TASK STATEMENT: Each line of the records is to be copied verbatim.

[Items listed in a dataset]
BEGIN

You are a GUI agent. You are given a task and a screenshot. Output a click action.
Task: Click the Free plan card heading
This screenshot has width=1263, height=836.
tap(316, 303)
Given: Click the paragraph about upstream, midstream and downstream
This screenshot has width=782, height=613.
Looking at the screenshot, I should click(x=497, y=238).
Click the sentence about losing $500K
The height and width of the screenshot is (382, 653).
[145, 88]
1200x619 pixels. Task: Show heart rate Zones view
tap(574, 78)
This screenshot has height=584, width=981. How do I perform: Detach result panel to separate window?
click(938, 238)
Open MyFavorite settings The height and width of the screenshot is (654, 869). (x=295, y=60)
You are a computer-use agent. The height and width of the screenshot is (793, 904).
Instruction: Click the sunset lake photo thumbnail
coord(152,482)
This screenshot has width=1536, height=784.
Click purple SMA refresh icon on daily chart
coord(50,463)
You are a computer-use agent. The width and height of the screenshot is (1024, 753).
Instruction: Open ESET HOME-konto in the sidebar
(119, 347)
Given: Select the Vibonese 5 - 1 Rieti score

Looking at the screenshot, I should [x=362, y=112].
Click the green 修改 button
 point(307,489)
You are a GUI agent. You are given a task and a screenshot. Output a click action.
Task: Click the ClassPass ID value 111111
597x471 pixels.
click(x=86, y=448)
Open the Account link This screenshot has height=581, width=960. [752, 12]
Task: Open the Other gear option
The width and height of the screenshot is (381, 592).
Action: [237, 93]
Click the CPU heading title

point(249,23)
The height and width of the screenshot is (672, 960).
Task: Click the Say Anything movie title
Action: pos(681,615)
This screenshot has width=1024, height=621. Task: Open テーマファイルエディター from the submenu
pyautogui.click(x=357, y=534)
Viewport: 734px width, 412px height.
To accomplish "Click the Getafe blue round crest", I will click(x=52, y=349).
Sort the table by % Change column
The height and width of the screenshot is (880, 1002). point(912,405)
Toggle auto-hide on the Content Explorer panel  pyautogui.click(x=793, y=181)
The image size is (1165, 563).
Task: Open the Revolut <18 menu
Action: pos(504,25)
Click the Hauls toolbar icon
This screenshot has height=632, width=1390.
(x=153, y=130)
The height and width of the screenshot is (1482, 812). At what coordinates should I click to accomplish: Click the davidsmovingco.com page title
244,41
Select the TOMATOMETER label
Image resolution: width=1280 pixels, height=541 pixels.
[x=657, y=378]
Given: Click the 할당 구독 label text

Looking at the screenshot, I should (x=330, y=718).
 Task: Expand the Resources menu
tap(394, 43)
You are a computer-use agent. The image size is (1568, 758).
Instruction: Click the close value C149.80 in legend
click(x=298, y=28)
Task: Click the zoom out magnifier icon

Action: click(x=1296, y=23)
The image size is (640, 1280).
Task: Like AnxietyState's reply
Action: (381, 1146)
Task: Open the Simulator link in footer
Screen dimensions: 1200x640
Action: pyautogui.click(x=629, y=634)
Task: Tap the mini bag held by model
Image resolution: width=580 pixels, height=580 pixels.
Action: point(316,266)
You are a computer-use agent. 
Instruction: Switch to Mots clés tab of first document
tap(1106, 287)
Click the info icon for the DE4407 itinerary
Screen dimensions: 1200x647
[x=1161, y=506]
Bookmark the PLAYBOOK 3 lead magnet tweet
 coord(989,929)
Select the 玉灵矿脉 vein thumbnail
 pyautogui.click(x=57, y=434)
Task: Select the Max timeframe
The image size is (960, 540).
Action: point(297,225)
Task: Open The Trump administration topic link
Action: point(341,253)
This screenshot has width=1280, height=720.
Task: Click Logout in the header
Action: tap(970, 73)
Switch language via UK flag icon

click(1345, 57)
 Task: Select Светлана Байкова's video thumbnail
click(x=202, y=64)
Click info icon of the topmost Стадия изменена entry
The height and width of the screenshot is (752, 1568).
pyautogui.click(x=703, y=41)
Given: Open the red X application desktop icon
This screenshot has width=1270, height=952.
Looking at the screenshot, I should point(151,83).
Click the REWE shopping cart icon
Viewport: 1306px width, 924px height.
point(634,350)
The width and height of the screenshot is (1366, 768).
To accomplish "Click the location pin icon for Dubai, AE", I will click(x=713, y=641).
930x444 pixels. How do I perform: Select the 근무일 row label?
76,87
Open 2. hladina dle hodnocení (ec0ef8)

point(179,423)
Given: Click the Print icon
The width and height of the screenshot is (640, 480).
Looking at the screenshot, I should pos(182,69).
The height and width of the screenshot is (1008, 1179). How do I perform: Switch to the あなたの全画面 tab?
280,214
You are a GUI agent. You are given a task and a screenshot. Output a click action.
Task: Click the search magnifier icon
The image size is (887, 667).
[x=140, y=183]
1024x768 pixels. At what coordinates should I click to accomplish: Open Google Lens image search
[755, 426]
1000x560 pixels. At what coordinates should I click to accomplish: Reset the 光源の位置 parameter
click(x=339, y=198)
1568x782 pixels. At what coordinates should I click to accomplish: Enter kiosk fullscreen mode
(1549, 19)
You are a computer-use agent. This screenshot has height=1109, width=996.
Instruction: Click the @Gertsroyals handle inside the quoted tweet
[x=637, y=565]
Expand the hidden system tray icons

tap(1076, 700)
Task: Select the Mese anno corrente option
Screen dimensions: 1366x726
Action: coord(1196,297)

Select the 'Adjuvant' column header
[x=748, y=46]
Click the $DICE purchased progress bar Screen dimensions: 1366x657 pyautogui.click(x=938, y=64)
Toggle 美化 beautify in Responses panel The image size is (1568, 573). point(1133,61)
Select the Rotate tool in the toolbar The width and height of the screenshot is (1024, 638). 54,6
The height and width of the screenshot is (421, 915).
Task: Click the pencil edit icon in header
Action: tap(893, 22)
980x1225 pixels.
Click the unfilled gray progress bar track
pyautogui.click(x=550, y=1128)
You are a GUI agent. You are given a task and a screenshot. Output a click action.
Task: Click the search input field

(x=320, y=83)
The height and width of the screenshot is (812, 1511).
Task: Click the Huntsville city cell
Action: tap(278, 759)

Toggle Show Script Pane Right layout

END

FINISHED TASK:
You are a GUI agent. You are given a task and a screenshot. Output a click action.
Task: Click the Free plan card heading
This screenshot has width=1263, height=836.
tap(316, 303)
Given: Click the paragraph about upstream, midstream and downstream
This screenshot has width=782, height=613.
Looking at the screenshot, I should click(x=497, y=238).
Click the sentence about losing $500K
The height and width of the screenshot is (382, 653).
[145, 88]
1200x619 pixels. Task: Show heart rate Zones view
tap(574, 78)
This screenshot has height=584, width=981. How do I perform: Detach result panel to separate window?
click(938, 238)
Open MyFavorite settings The height and width of the screenshot is (654, 869). (x=295, y=60)
You are a computer-use agent. The height and width of the screenshot is (793, 904).
Instruction: Click the sunset lake photo thumbnail
coord(152,482)
This screenshot has width=1536, height=784.
Click purple SMA refresh icon on daily chart
coord(50,463)
You are a computer-use agent. The width and height of the screenshot is (1024, 753).
Instruction: Open ESET HOME-konto in the sidebar
(119, 347)
Given: Select the Vibonese 5 - 1 Rieti score

Looking at the screenshot, I should [x=362, y=112].
Click the green 修改 button
 point(307,489)
You are a GUI agent. You are given a task and a screenshot. Output a click action.
Task: Click the ClassPass ID value 111111
597x471 pixels.
click(x=86, y=448)
Open the Account link This screenshot has height=581, width=960. [752, 12]
Task: Open the Other gear option
The width and height of the screenshot is (381, 592).
Action: [237, 93]
Click the CPU heading title

point(249,23)
The height and width of the screenshot is (672, 960).
Task: Click the Say Anything movie title
Action: pos(681,615)
This screenshot has width=1024, height=621. Task: Open テーマファイルエディター from the submenu
pyautogui.click(x=357, y=534)
Viewport: 734px width, 412px height.
To accomplish "Click the Getafe blue round crest", I will click(x=52, y=349).
Sort the table by % Change column
The height and width of the screenshot is (880, 1002). point(912,405)
Toggle auto-hide on the Content Explorer panel  pyautogui.click(x=793, y=181)
The image size is (1165, 563).
Task: Open the Revolut <18 menu
Action: pos(504,25)
Click the Hauls toolbar icon
This screenshot has height=632, width=1390.
(x=153, y=130)
The height and width of the screenshot is (1482, 812). At what coordinates should I click to accomplish: Click the davidsmovingco.com page title
244,41
Select the TOMATOMETER label
Image resolution: width=1280 pixels, height=541 pixels.
[x=657, y=378]
Given: Click the 할당 구독 label text

Looking at the screenshot, I should (x=330, y=718).
 Task: Expand the Resources menu
tap(394, 43)
You are a computer-use agent. The image size is (1568, 758).
Instruction: Click the close value C149.80 in legend
click(x=298, y=28)
Task: Click the zoom out magnifier icon

Action: click(x=1296, y=23)
The image size is (640, 1280).
Task: Like AnxietyState's reply
Action: (381, 1146)
Task: Open the Simulator link in footer
Screen dimensions: 1200x640
Action: pyautogui.click(x=629, y=634)
Task: Tap the mini bag held by model
Image resolution: width=580 pixels, height=580 pixels.
Action: point(316,266)
You are a computer-use agent. 
Instruction: Switch to Mots clés tab of first document
tap(1106, 287)
Click the info icon for the DE4407 itinerary
Screen dimensions: 1200x647
[x=1161, y=506]
Bookmark the PLAYBOOK 3 lead magnet tweet
 coord(989,929)
Select the 玉灵矿脉 vein thumbnail
 pyautogui.click(x=57, y=434)
Task: Select the Max timeframe
The image size is (960, 540).
Action: point(297,225)
Task: Open The Trump administration topic link
Action: point(341,253)
This screenshot has width=1280, height=720.
Task: Click Logout in the header
Action: tap(970, 73)
Switch language via UK flag icon

click(1345, 57)
 Task: Select Светлана Байкова's video thumbnail
click(x=202, y=64)
Click info icon of the topmost Стадия изменена entry
The height and width of the screenshot is (752, 1568).
pyautogui.click(x=703, y=41)
Given: Open the red X application desktop icon
This screenshot has width=1270, height=952.
Looking at the screenshot, I should point(151,83).
Click the REWE shopping cart icon
Viewport: 1306px width, 924px height.
point(634,350)
The width and height of the screenshot is (1366, 768).
To accomplish "Click the location pin icon for Dubai, AE", I will click(x=713, y=641).
930x444 pixels. How do I perform: Select the 근무일 row label?
76,87
Open 2. hladina dle hodnocení (ec0ef8)

point(179,423)
Given: Click the Print icon
The width and height of the screenshot is (640, 480).
Looking at the screenshot, I should pos(182,69).
The height and width of the screenshot is (1008, 1179). How do I perform: Switch to the あなたの全画面 tab?
280,214
You are a GUI agent. You are given a task and a screenshot. Output a click action.
Task: Click the search magnifier icon
The image size is (887, 667).
[x=140, y=183]
1024x768 pixels. At what coordinates should I click to accomplish: Open Google Lens image search
[755, 426]
1000x560 pixels. At what coordinates should I click to accomplish: Reset the 光源の位置 parameter
click(x=339, y=198)
1568x782 pixels. At what coordinates should I click to accomplish: Enter kiosk fullscreen mode
(1549, 19)
You are a computer-use agent. This screenshot has height=1109, width=996.
Instruction: Click the @Gertsroyals handle inside the quoted tweet
[x=637, y=565]
Expand the hidden system tray icons

tap(1076, 700)
Task: Select the Mese anno corrente option
Screen dimensions: 1366x726
Action: coord(1196,297)

Select the 'Adjuvant' column header
[x=748, y=46]
Click the $DICE purchased progress bar Screen dimensions: 1366x657 pyautogui.click(x=938, y=64)
Toggle 美化 beautify in Responses panel The image size is (1568, 573). point(1133,61)
Select the Rotate tool in the toolbar The width and height of the screenshot is (1024, 638). 54,6
The height and width of the screenshot is (421, 915).
Task: Click the pencil edit icon in header
Action: tap(893, 22)
980x1225 pixels.
Click the unfilled gray progress bar track
pyautogui.click(x=550, y=1128)
You are a GUI agent. You are given a task and a screenshot. Output a click action.
Task: Click the search input field

(x=320, y=83)
The height and width of the screenshot is (812, 1511).
Task: Click the Huntsville city cell
Action: tap(278, 759)

Toggle Show Script Pane Right layout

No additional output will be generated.